* _Task to complete_: Once you find the line with "Identify the click" in the data that follows, repeat it and every line after it exactly, through the line with "Login (445, 2343)".

* _Task input_:
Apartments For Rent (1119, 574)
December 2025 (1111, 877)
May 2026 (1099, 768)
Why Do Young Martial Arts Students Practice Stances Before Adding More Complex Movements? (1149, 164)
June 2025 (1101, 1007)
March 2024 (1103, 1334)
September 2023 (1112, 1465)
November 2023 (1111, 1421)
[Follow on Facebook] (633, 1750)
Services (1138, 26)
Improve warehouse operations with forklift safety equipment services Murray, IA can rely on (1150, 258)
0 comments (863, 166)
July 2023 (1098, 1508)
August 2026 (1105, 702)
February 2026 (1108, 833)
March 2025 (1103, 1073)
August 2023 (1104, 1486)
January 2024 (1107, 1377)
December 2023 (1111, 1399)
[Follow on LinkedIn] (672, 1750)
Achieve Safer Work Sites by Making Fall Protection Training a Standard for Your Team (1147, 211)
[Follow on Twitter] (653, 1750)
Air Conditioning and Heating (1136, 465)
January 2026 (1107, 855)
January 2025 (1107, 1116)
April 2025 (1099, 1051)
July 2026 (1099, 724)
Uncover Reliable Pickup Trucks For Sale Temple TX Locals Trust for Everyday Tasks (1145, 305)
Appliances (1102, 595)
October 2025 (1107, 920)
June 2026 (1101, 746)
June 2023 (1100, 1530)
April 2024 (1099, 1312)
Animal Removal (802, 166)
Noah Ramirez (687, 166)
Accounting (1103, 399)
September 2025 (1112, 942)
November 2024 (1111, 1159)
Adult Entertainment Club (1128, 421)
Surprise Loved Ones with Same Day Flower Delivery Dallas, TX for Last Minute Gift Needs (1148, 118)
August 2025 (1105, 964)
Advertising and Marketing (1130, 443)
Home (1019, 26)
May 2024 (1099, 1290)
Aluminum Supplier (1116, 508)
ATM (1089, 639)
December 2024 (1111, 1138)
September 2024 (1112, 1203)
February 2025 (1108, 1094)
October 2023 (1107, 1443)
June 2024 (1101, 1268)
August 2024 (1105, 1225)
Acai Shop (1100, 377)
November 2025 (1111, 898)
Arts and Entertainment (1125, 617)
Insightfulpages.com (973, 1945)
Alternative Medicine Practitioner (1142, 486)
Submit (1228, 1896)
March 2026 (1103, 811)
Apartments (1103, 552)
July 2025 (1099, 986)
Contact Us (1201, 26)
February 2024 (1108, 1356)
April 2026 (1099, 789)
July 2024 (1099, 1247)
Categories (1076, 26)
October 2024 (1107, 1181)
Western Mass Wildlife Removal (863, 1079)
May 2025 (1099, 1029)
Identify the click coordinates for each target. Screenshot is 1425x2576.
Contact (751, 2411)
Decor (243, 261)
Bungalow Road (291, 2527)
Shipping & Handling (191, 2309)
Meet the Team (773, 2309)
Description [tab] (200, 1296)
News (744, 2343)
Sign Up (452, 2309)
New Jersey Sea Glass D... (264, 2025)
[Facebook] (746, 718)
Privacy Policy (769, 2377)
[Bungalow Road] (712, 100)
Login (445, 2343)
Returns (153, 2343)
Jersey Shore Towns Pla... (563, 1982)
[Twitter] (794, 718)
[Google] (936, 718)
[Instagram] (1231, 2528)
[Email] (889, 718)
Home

* _Result of the exercise_:
Identify the click coordinates for each target. Screenshot is 1425x2576.
Contact (751, 2411)
Decor (243, 261)
Bungalow Road (291, 2527)
Shipping & Handling (191, 2309)
Meet the Team (773, 2309)
Description [tab] (200, 1296)
News (744, 2343)
Sign Up (452, 2309)
New Jersey Sea Glass D... (264, 2025)
[Facebook] (746, 718)
Privacy Policy (769, 2377)
[Bungalow Road] (712, 100)
Login (445, 2343)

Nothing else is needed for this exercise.